The idea is to help with the basics so those starting businesses can “get out there and do it.” That philosophy translates across business platforms.

SCORE mentors “don't have to know how to fix cars to help someone start an auto mechanic shop,” she says. It draws from a wide pool of experts — lawyers, business owners, web designers. Mentor-client relationships are built to be long-term.

Walsh attests to that. Strojny has mentored her at MaineWorks since it was “a business on the back of a napkin” in 2011.

“Nancy has been in every discussion” about the direction and strategy of the business, Walsh says. “She's the common denominator.”

Kim Ortengren, who owns startup Wallace James Clothing Co., is also a Strojny client, and, by connection, is also being mentored by Walsh.

Strojny “makes the space for things to happen,” Ortengren says.

She and Walsh agree that Strojny walks a rare line, mentoring while still pushing them to think like leaders.

“I still have to make my own decisions,” Ortengren says. “I'm sitting there waiting for an answer from Nancy, but Nancy forces you to answer your own question, [working it over] until the answer is staring you in the face.”

Patrick Roche, a SCORE client who began Think Tank Coworking in 2010, calls Strojny “one of Maine's great assets.”

“She has a keen perspective on Maine's sprawling business ecosystem, knows all the players, and is quick to assess an entrepreneur or business idea,” says Roche. “Nancy is a dynamo. She's exactly what Maine's entrepreneurs need.”

Walsh says one of the most remarkable things about Strojny, is that she “crushed the glass ceiling” in an era when few women could make inroads. “She's my role model.”

Many of SCORE's clients are young. Ortengren is 30, Roche 38. But Strojny “transcends generational differences,” says Walsh, offering solid mentoring to those raised in the digital era.

Strojny is fully committed to volunteer life. She's a judge for Greenlight Maine, an MCED Top Gun mentor, an organizer for House of Genius and an advisor on the board of Maine Women Magazine.

She's also on the national board of SCORE. In 2012, she was one of President Barack Obama's Champions of Change.
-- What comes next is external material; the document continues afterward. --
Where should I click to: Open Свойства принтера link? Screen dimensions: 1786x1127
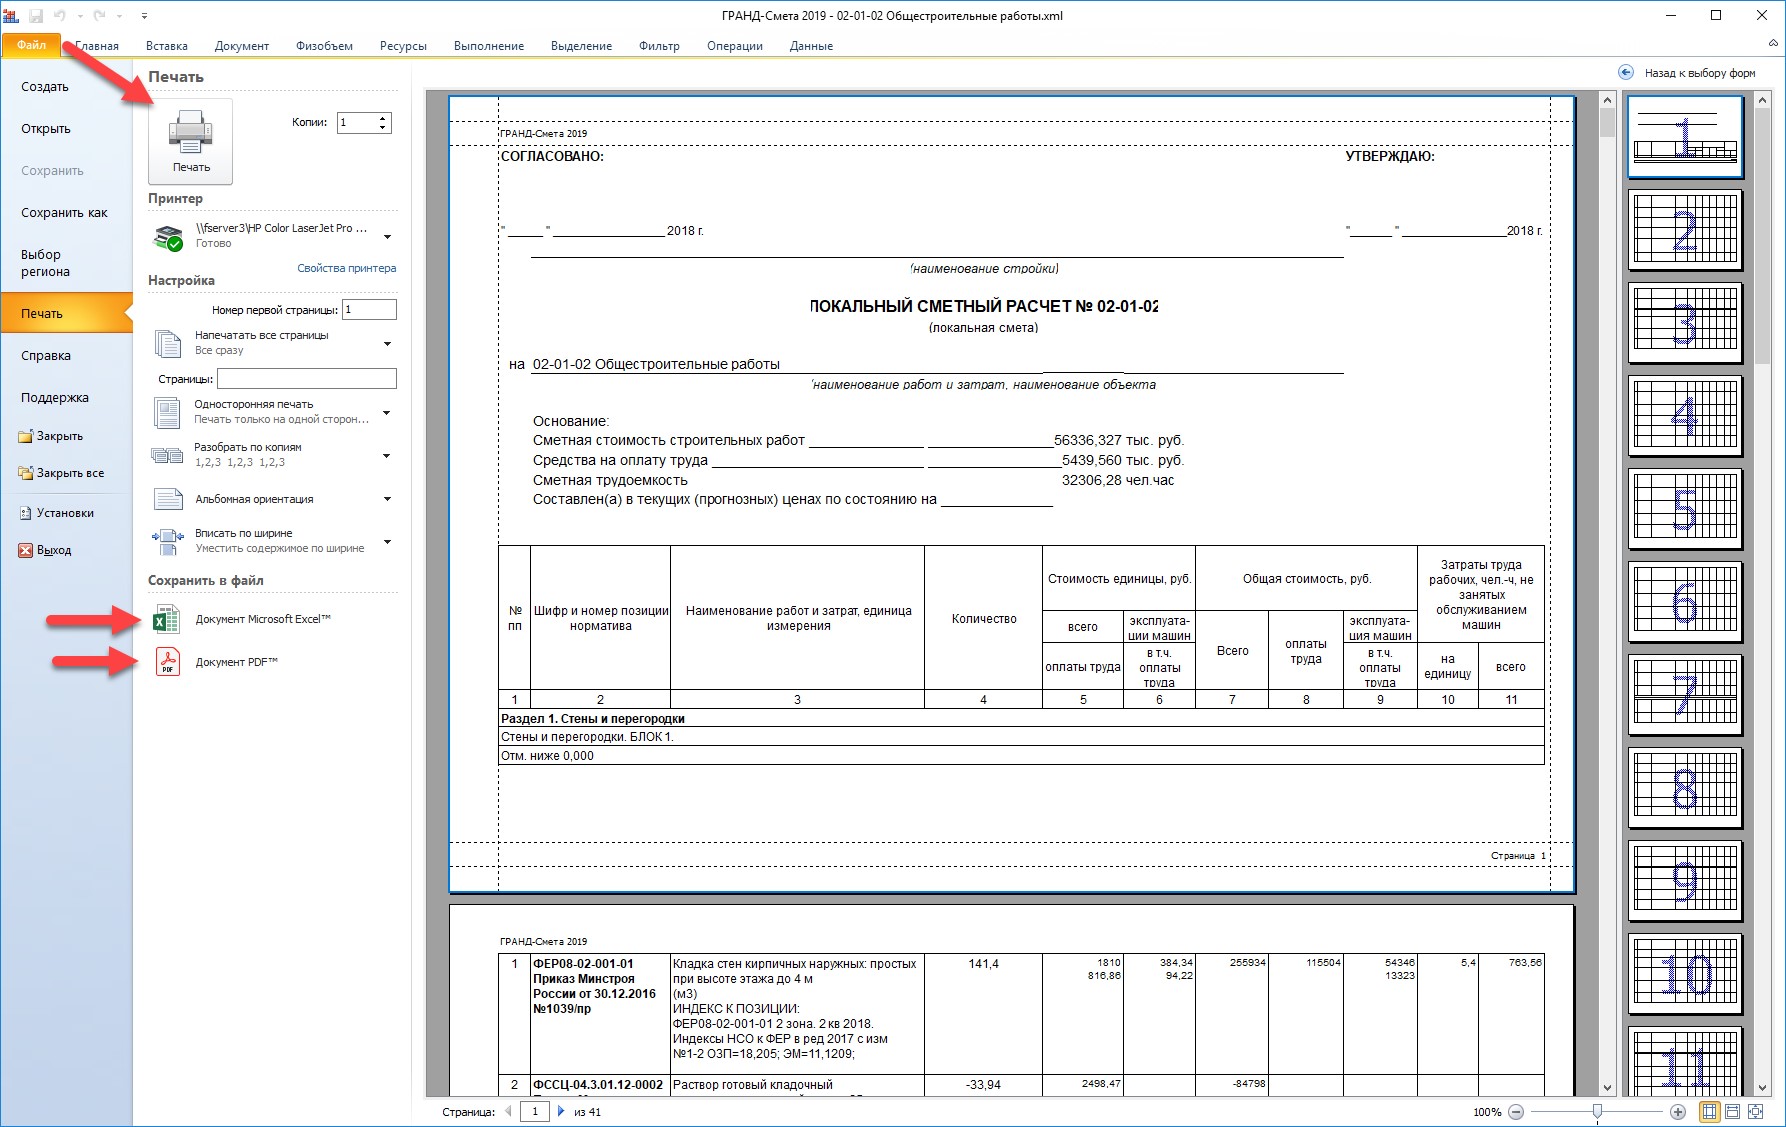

She lives in Cape Elizabeth, a place she picked after visiting Two Lights State Park, with her husband. She has two adult children. She enjoys hiking and kayaking, listening to podcasts, including NPR's “How I Built This” and “The Grow Maine Show,” which is produced by state Rep. Martin Grohman (D-District 12).

But her craft, and her passion, is business strategy and marketing. She has a “side hustle,” Beauty Vantage, a consulting business she started after she left Proctor & Gamble.

But make no mistake, she says: “SCORE is my career.”